Tutto questo – nel bene e (talvolta) nel male – ha contribuito non poco a diffondere fatti e personaggi dell’opera fuori dai teatri, come dai tempi di Maria Callas non era più avvenuto, e ha diffuso un marchio di ‘italianità’ nel mondo come pochi altri prodotti e manifestazioni hanno saputo fare nel XX secolo. Quanto a lui, desiderò sempre essere ricordato come l’uomo che ha portato l’opera lirica alle masse.

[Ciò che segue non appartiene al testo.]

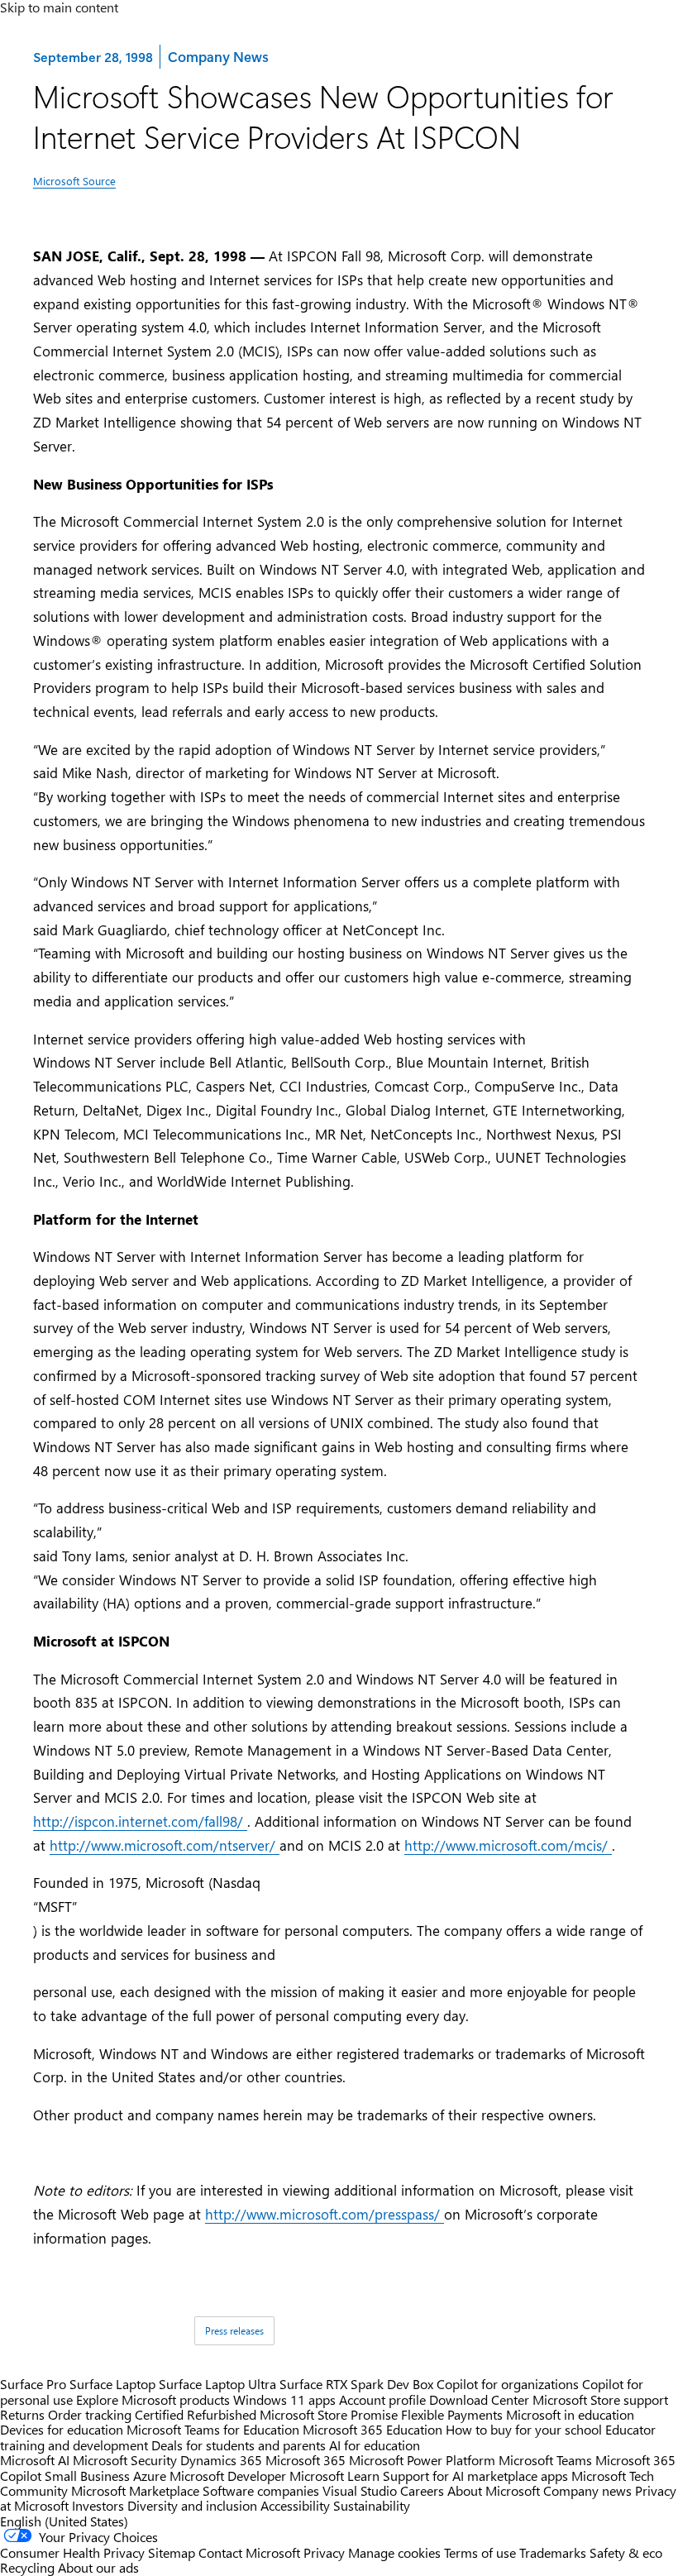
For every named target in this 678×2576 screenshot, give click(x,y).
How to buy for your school (524, 2429)
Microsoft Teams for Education (213, 2429)
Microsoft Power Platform (422, 2459)
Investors (98, 2505)
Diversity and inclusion (192, 2505)
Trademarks (552, 2552)
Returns (22, 2414)
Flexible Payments (452, 2414)
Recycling (27, 2567)
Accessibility (295, 2505)
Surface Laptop (112, 2383)
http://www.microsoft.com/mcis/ (508, 1845)
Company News (217, 55)
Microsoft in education (570, 2414)
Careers (422, 2490)
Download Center (479, 2399)
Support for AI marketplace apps (475, 2475)
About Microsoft (493, 2490)
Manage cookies (394, 2552)
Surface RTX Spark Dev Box (356, 2383)
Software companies (261, 2490)
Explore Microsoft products (153, 2399)
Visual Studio (359, 2490)
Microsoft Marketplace (135, 2490)
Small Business (87, 2475)
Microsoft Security (125, 2459)
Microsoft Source (74, 181)
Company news (587, 2490)
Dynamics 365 (221, 2459)
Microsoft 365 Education (372, 2429)
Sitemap (171, 2552)
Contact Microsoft (249, 2552)
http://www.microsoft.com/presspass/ (324, 2214)
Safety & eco (626, 2552)
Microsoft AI (34, 2459)
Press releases (234, 2330)
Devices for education (61, 2429)
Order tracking (89, 2414)
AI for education (374, 2445)
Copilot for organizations (508, 2383)
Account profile (382, 2399)
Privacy (325, 2552)
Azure (149, 2475)
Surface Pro (33, 2383)
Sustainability (371, 2505)
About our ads (98, 2567)
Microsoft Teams (545, 2459)
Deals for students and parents (238, 2445)
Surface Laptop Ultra (217, 2383)
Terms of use (480, 2552)
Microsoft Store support (600, 2399)
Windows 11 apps (284, 2399)
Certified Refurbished (195, 2414)
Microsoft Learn (334, 2475)
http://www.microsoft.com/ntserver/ (164, 1845)
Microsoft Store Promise (329, 2414)
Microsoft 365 (305, 2459)
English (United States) (64, 2521)
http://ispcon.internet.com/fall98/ (140, 1821)
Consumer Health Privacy (72, 2552)
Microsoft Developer (228, 2475)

Fonti e Bibl.: P. My own story, a cura di W. Wright, New York 1981 (trad. it. Io, L. P., Milano 1981); R. Allegri, Il prezzo del successo. Trenta cantanti raccontano la loro storia, Milano 1983, pp. 127-136; R. Celletti - G. Corzolani, P., 25 anni per la musica, Modena 1986 (con cronologia 1961-86); M. Mayer, Grandissimo Pavarotti, Garden City, NY, 1986 (con cronologia 1961-86); M. Lewis, The private lives of the three tenors: behind the scenes with Plácido Domingo, L. P., and José Carreras, New York 1986; H. Matheopoulos, Bravo. Today’s great tenors, baritones, and basses discuss their roles, London 1986 (trad. it. Bravo. Incontri con grandi tenori, baritoni e bassi, Milano 1987, pp. 143-162); C. Bonvicini, L. P. Un mito della lirica, Roma 1989; L. Magiera, L. P. Metodo e mito, Milano 1990; J. Kesting, L. P.: Ein Essay über den Mythos der Tenorstimme, Düsseldorf 19912; A. Pavarotti - W. Dallas, P.: life with L., New York 1992 (trad. it. Vivere con L., Trento 1992); L. Pavarotti - W. Wright, P.: my world, New York 1995 (trad. it. Io, P., Milano 1995); H. Breslin - A. Midgette, The King and I: the uncensored tale of L. P.’s rise to fame by his manager, friend, and sometime adversary, Edinburgh 2004; A. Mattioli, Big Luciano. P., la vera storia, Milano 2007; M. Boerci, Vissi d’arte vissi d’amore: rivalità, passioni e gelosie delle signore Pavarotti, donne di cuori e di denari, Milano 2007; G. Guandalini, L. P. Il trionfo della voce, Roma 2008; L. Magiera, P. visto da vicino, S. Giuliano Milanese 2008; L. P. L’uomo che emozionò il mondo, a cura di A. Nicosia, Milano 2008 (album fotografico); B. Zagaglia, Briscola Maestro! Il piccolo mondo di L. P., Modena 2008; J. Allison, P. in “Opera” [reviews 1963-2004], supplemento a Opera, LIX (2008), n. 3; M. Balestrazzi, P. dossier: ritratto a più voci di un tenore d’opera, Palermo 2009; A. Colli, L. P. L’altro verso della medaglia: biografia artistica dal 1961 al 2004, Settimo Milanese 2010; T. Bedonni, L. P.: il cuore oltre l’ostacolo, Roma 2014 (sull’attività ippica).